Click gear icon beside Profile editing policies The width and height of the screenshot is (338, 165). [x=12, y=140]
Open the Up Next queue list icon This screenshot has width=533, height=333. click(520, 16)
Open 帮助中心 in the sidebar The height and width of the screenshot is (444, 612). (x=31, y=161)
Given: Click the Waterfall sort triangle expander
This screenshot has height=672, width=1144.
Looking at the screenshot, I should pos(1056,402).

--- --- ---

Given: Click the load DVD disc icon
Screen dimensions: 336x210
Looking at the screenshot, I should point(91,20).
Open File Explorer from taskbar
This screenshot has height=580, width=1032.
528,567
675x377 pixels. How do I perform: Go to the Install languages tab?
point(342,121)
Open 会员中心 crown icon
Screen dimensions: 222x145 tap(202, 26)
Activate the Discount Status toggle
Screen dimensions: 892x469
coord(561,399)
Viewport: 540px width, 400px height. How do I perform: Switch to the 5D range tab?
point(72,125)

--- --- ---

• [SHORT PROBLEM]
Return the rows word for word, beginning at the line that contains "675x377 pixels. How" and stopping after the line that contains "point(72,125)".

• [COMPLETED EXERCISE]
675x377 pixels. How do I perform: Go to the Install languages tab?
point(342,121)
Open 会员中心 crown icon
Screen dimensions: 222x145 tap(202, 26)
Activate the Discount Status toggle
Screen dimensions: 892x469
coord(561,399)
Viewport: 540px width, 400px height. How do I perform: Switch to the 5D range tab?
point(72,125)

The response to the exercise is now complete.